Return the part of the material that opens with the line containing "Given: Click the analyze" and closes with the line containing "coord(297,22)", with every line in that span reproduced verbatim.

MATERIAL FOR THE TASK:
------------------------------------------------

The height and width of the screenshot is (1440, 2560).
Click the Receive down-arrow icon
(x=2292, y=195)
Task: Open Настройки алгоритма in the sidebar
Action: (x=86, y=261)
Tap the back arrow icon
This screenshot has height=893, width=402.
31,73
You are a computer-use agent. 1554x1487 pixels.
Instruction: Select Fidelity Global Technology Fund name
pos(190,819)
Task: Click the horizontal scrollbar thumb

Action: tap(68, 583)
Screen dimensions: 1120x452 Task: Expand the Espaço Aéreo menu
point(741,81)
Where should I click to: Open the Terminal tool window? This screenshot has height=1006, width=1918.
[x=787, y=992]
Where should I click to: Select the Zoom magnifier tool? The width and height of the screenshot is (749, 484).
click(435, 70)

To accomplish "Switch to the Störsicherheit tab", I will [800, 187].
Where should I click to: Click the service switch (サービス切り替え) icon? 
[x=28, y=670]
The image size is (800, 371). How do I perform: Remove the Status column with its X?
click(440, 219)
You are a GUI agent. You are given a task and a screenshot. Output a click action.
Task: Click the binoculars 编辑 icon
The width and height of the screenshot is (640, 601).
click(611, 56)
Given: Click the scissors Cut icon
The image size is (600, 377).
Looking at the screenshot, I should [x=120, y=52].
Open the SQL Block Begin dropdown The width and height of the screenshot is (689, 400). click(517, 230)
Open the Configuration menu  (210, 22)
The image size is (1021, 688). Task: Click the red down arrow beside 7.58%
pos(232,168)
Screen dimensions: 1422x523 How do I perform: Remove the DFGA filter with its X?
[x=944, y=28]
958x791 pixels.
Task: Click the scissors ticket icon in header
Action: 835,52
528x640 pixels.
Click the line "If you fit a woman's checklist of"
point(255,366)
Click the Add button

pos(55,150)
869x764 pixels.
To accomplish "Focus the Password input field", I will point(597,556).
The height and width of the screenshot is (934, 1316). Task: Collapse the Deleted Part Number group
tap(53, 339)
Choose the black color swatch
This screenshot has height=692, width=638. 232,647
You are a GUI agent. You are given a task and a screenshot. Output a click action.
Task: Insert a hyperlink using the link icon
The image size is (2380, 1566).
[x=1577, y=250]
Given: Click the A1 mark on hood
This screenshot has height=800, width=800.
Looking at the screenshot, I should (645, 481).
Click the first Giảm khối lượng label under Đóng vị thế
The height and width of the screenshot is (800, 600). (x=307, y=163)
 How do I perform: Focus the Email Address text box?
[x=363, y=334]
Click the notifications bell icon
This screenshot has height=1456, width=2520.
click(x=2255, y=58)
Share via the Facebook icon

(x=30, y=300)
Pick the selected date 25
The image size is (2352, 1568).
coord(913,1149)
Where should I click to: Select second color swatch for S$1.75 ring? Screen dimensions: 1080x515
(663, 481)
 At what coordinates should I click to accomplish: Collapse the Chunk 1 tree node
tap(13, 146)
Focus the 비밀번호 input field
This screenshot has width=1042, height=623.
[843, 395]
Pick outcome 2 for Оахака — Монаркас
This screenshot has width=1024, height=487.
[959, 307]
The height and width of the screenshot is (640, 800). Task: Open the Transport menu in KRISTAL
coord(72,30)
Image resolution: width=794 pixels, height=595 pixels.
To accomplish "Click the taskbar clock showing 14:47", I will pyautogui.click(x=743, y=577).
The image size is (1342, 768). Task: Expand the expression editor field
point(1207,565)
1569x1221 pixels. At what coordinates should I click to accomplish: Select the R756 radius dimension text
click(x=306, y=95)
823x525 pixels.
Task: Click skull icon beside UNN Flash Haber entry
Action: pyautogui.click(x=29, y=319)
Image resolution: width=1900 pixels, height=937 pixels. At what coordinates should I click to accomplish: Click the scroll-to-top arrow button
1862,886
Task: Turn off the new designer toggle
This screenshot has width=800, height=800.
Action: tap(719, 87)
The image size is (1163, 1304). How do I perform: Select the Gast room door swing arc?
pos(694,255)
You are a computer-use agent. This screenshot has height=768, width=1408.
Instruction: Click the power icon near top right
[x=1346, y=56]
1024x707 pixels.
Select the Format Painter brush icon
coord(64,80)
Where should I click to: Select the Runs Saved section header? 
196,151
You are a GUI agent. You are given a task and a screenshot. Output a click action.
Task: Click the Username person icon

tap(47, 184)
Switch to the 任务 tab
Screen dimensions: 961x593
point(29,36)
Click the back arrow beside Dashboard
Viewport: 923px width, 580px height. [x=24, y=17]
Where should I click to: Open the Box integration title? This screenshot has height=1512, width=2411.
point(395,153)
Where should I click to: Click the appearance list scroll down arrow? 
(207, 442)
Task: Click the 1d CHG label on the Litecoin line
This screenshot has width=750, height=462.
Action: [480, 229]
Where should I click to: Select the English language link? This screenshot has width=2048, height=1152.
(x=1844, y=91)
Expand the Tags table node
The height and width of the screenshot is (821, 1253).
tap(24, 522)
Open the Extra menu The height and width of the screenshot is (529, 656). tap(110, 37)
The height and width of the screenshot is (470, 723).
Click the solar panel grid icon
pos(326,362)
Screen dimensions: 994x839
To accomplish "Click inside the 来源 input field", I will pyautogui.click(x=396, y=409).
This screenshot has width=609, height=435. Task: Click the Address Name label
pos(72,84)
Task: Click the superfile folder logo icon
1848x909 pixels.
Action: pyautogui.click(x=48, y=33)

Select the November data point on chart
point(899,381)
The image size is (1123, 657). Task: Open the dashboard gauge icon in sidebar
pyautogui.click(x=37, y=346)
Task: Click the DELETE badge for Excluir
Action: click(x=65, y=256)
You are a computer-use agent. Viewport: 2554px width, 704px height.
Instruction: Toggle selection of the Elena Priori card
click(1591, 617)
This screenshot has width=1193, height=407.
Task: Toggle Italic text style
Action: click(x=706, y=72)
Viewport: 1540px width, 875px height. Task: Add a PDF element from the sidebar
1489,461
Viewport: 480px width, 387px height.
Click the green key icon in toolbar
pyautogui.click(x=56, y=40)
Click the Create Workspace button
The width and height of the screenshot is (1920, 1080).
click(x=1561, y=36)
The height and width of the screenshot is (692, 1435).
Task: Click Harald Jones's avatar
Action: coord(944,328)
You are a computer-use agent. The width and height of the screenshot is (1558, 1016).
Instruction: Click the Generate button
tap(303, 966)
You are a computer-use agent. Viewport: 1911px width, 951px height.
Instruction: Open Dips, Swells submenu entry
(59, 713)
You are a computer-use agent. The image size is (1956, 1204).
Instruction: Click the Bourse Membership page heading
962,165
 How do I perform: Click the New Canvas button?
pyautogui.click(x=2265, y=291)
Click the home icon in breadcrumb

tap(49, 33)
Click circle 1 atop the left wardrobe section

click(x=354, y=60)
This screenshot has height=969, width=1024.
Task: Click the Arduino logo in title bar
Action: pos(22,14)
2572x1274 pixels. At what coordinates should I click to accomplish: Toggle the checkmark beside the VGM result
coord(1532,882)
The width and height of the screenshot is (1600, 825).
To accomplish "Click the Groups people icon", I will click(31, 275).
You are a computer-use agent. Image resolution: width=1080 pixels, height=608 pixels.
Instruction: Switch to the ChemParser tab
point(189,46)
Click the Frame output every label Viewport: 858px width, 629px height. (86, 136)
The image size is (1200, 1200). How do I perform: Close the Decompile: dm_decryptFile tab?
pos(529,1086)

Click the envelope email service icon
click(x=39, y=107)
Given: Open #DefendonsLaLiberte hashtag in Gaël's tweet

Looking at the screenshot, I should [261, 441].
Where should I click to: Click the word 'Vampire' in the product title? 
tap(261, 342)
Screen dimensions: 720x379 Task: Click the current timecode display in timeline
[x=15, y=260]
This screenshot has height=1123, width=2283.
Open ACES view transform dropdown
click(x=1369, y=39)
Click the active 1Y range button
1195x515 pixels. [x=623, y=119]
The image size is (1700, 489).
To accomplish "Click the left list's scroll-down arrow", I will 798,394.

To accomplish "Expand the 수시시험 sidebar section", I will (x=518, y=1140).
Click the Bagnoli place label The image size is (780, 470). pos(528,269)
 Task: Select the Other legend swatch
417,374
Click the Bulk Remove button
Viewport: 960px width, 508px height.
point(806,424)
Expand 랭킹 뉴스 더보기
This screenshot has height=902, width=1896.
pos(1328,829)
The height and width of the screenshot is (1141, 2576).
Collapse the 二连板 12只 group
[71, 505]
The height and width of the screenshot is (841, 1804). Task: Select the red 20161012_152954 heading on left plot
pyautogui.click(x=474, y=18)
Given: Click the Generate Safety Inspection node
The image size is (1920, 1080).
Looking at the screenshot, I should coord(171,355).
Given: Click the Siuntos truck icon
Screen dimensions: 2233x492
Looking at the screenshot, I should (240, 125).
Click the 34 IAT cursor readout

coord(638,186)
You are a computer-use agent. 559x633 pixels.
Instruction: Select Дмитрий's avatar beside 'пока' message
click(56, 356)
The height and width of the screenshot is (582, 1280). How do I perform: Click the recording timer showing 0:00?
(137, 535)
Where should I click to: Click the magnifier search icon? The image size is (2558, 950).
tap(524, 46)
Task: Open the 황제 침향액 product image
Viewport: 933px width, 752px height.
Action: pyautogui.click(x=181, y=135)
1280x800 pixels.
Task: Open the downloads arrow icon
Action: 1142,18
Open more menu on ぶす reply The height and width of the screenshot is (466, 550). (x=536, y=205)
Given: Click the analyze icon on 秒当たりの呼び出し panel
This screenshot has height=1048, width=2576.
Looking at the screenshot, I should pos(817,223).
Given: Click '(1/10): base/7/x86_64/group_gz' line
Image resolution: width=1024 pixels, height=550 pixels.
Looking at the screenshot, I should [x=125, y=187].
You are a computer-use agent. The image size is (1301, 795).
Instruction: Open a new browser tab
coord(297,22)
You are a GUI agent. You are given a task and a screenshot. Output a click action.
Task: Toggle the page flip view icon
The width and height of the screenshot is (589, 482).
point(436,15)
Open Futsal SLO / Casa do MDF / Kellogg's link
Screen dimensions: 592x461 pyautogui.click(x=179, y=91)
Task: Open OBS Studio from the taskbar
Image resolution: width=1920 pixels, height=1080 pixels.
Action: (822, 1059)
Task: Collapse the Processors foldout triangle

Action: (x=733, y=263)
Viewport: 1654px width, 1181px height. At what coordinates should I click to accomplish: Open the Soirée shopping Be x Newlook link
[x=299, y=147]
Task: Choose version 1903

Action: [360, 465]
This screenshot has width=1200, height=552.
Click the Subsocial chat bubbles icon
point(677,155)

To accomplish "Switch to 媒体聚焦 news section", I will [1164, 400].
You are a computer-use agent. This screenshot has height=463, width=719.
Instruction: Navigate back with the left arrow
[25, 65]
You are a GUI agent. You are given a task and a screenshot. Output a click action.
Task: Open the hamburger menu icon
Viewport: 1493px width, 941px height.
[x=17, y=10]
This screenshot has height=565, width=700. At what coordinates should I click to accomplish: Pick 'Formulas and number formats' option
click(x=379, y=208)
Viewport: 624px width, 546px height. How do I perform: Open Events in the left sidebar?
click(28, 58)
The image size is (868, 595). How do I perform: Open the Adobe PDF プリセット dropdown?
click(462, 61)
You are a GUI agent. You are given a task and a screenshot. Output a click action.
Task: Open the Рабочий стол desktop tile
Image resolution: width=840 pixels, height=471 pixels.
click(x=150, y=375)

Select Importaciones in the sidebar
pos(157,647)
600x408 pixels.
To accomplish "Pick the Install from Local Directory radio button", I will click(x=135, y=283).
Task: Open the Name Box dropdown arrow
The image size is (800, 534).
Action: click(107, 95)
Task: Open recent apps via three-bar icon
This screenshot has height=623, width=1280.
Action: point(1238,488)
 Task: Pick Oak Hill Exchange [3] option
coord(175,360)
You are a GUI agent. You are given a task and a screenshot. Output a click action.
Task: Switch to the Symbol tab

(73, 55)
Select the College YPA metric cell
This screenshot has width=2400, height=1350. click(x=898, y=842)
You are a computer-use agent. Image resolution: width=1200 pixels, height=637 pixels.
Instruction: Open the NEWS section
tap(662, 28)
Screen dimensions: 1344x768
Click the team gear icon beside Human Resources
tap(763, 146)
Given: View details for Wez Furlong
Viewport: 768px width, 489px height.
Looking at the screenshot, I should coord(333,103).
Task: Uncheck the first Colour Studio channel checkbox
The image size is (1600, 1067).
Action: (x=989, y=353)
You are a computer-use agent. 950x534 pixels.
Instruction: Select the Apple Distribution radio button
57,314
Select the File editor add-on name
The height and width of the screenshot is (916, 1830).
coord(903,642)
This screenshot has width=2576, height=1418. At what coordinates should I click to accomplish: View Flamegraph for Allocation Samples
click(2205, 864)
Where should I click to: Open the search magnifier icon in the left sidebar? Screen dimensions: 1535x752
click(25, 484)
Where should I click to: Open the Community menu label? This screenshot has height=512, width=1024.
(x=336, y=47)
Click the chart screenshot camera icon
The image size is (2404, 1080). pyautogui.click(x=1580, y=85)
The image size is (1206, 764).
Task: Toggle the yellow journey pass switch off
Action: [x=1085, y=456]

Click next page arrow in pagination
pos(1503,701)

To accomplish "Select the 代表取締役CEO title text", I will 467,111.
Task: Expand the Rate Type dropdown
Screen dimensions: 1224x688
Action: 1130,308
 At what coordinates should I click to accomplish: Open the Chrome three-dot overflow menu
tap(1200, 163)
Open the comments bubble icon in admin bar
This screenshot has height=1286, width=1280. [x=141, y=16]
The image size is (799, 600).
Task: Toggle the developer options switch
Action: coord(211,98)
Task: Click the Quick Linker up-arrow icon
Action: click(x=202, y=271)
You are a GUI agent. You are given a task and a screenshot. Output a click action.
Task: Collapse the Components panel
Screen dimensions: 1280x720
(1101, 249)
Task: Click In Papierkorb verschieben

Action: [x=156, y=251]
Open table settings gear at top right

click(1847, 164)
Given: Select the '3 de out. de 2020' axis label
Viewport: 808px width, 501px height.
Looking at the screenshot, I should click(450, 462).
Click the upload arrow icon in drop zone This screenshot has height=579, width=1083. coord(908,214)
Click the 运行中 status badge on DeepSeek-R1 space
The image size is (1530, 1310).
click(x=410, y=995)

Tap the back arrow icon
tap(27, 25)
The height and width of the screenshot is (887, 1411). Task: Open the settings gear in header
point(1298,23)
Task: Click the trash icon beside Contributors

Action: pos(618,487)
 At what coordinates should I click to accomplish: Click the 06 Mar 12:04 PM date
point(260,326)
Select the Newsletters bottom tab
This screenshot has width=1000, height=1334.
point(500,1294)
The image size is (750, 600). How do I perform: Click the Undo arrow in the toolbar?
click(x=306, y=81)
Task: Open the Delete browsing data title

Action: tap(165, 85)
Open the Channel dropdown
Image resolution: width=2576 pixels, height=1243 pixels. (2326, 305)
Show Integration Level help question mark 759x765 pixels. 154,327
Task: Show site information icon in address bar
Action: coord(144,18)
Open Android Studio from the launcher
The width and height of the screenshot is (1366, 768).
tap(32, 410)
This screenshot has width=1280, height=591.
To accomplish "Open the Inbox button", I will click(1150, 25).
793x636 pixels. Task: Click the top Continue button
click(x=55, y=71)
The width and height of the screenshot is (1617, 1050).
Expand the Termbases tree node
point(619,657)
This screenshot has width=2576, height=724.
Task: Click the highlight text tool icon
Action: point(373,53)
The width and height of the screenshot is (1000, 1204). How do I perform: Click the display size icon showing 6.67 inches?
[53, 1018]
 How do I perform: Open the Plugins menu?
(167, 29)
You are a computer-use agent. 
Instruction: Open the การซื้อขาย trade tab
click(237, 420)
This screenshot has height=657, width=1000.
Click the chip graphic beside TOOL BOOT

------------------------------------------------

TASK RESPONSE:
Given: Click the analyze icon on 秒当たりの呼び出し panel
This screenshot has height=1048, width=2576.
Looking at the screenshot, I should pos(817,223).
Given: Click '(1/10): base/7/x86_64/group_gz' line
Image resolution: width=1024 pixels, height=550 pixels.
Looking at the screenshot, I should [x=125, y=187].
You are a computer-use agent. The image size is (1301, 795).
Instruction: Open a new browser tab
coord(297,22)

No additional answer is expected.